The lid does not have a raised lip around the edge like a dutch oven.
The side of the pot appears slightly flared from the base so the lid may set down in it, leaving a bit of the side to be slightly higher to hold the peat on the lid. Or perhaps a 'ledge' or ring inside to brace the lid. Just guessing, since I am having a hard time seeing details (even the feet). Has anyone studied or used this over the fire?
Pot and cottage ovens described like bake ovens/ dutch ovens over coals -

"POT OVENS"

“Eggs, milk and cakes baked in a pot-oven, that is, a three-legged pot heated by piling red-hot turf under and over it, are usually to be obtained.” [at Inishken, an island off the west coast of Ireland]
The Fortnightly. London: July 1, 1892

"A few [suggestions for economy], such as the Pot Oven made from the Irish Cooking Pot, are particularly interesting in showing what can be done when there is so serious a shortage of fuel that it must be saved in every possible way."
Review of the British booklet Cookery Under Rations, 1918 by M. M. Mitchell in The Journal of Home Economics Dec 1918

"We had, of course, no real oven – only a little pot oven to stand on the floor, with red turf over and under; but my pies were a great success, and savoury, fragrant odours soon filled the little homestead."
Six weeks on the Bog of Allen in Family Herald May 15, 1875

"COTTAGE OVENS" 1829

"There is a kind of cottage-oven used in Ireland and other places, in form of a wide stew-pan, made of cast-iron, with a lid of the same thickness, on which embers of turf are put. This is placed over other embers, and an equal slow heat is maintained, which dresses a stew, bakes a pudding or a bit of meat, and is found very useful at other times as a cottage-pot."

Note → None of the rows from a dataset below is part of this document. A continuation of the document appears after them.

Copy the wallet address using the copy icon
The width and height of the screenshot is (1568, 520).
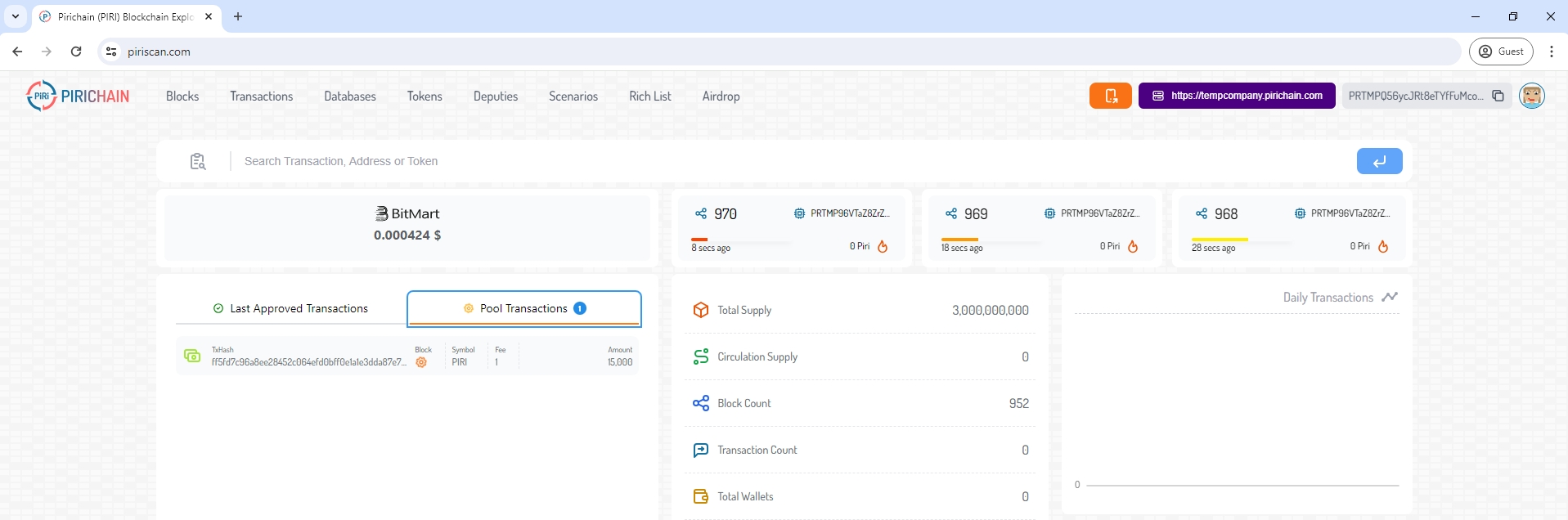click(x=1498, y=96)
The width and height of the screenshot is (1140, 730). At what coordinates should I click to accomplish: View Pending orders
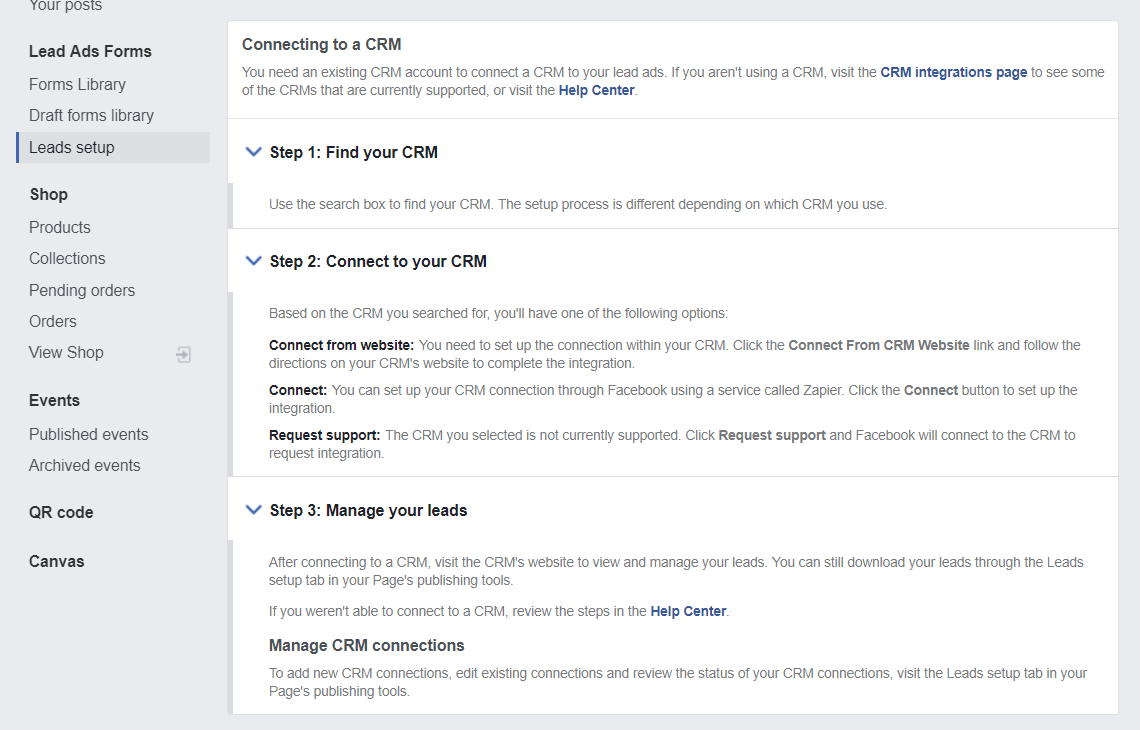pos(82,290)
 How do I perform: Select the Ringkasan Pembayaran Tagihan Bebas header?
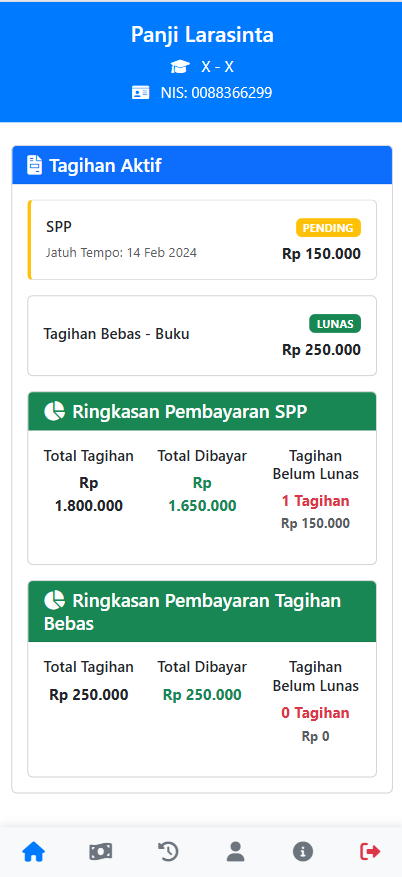202,612
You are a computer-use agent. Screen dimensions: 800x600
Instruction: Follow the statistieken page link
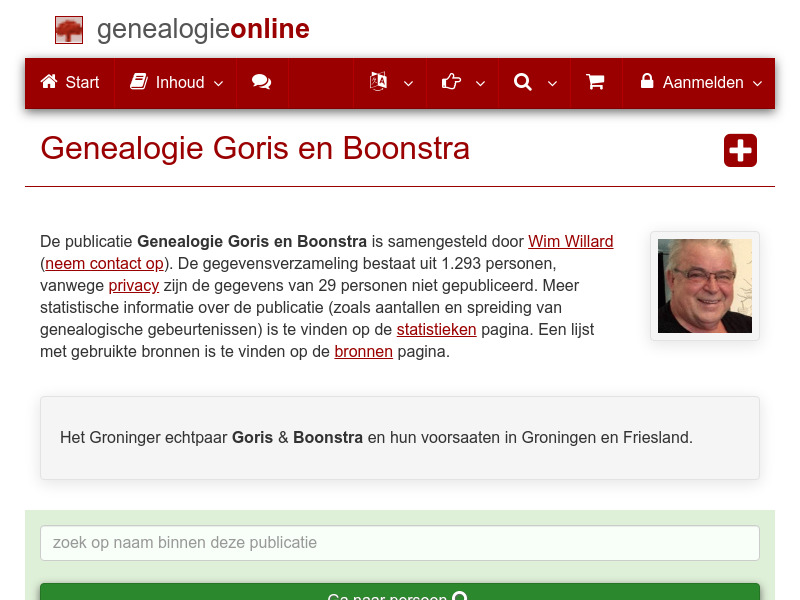[x=437, y=329]
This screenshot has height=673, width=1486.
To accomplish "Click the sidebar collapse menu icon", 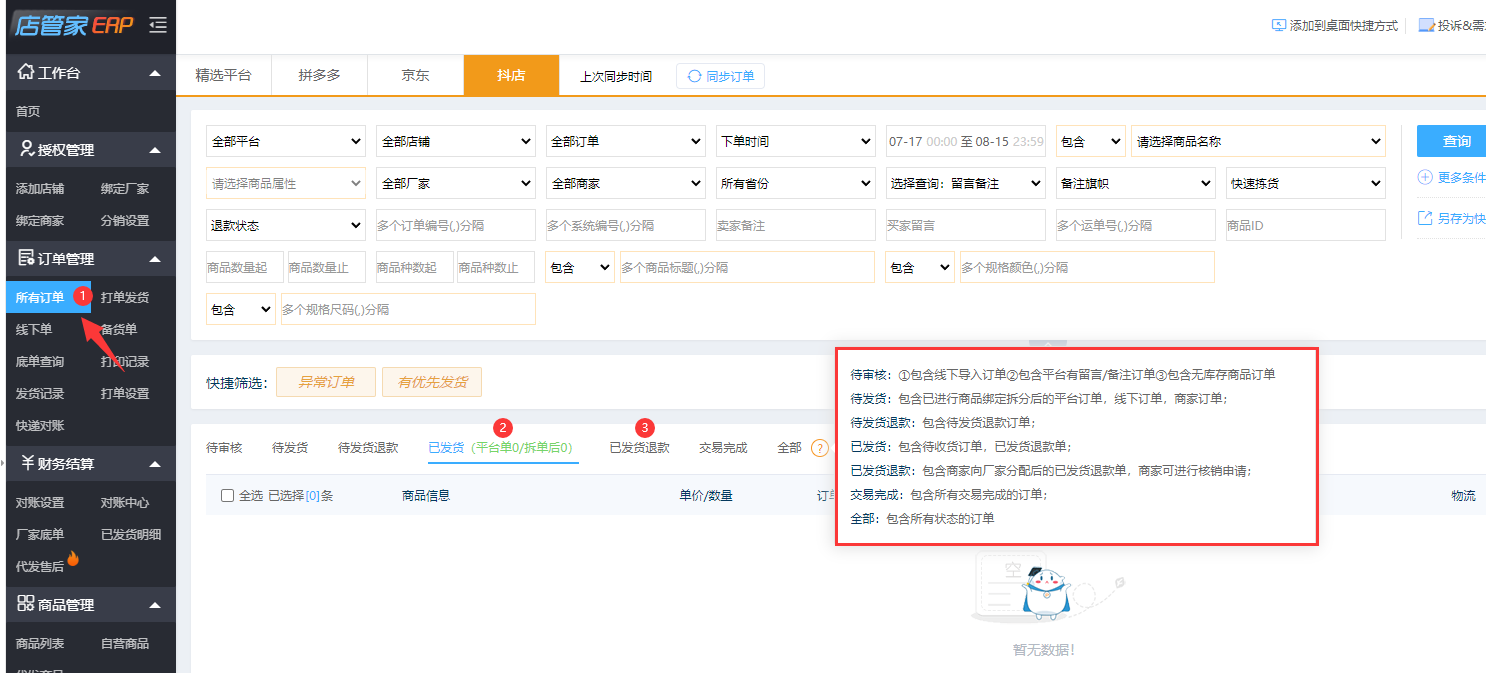I will pos(158,26).
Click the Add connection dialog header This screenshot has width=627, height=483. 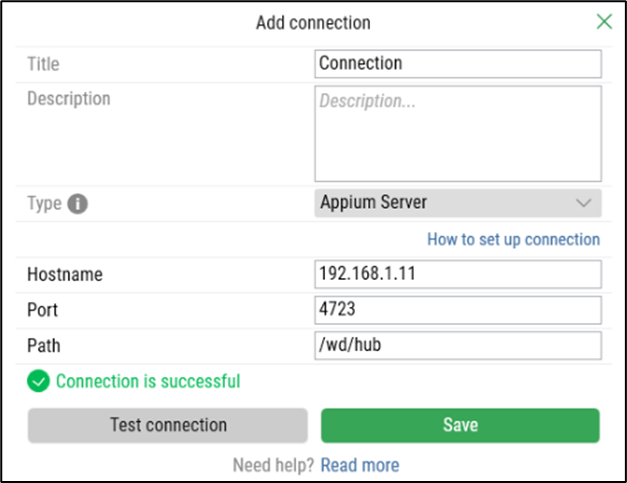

"Muffins… These at a pinch may be baked on the Scotch girdle, or in a thick-bottomed frying-pan, or the cottage oven-pot."
Margaret Dods (Christian Isobel Johnstone) The Cook and Housewife’s Manual. Edinburgh: 1829

FILM CLIP of baking bread in a pot oven over the fire with peat coals on top from People's Collection of Wales HERE

Old photos from Ireland show a pot oven/cottage oven:
Clare County Library, link at bottom HERE
Museums of Mayo HERE
Peate, Iorwerth C. "The Pot-Oven in Wales." (Ireland) Man Vol. 43 (Jan. - Feb., 1943), pp. 9-11 Published by: Royal Anthropological Institute of Great Britain and Ireland. JSTOR HERE

DUTCH OVENS - different types blog post HERE

PEAT HARVESTING HERE

POT PIES - Baking in a pie crust over the fire in a porridge-pot

Over the last 30 years I've baked in brick ovens or cast iron dutch ovens, but I make one recipe which bakes over the fire and the crust is always dry and flaky.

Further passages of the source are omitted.